## [What you have to do]
Down to the last line, repeat the data below exactly.

□ □ □ □ □

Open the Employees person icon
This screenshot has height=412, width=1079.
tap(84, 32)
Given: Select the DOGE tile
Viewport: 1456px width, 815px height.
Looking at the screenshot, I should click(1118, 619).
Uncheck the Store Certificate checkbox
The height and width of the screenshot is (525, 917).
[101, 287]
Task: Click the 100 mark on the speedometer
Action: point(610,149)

□ □ □ □ □

## [Result]
Open the Employees person icon
This screenshot has height=412, width=1079.
tap(84, 32)
Given: Select the DOGE tile
Viewport: 1456px width, 815px height.
Looking at the screenshot, I should click(1118, 619).
Uncheck the Store Certificate checkbox
The height and width of the screenshot is (525, 917).
[101, 287]
Task: Click the 100 mark on the speedometer
Action: point(610,149)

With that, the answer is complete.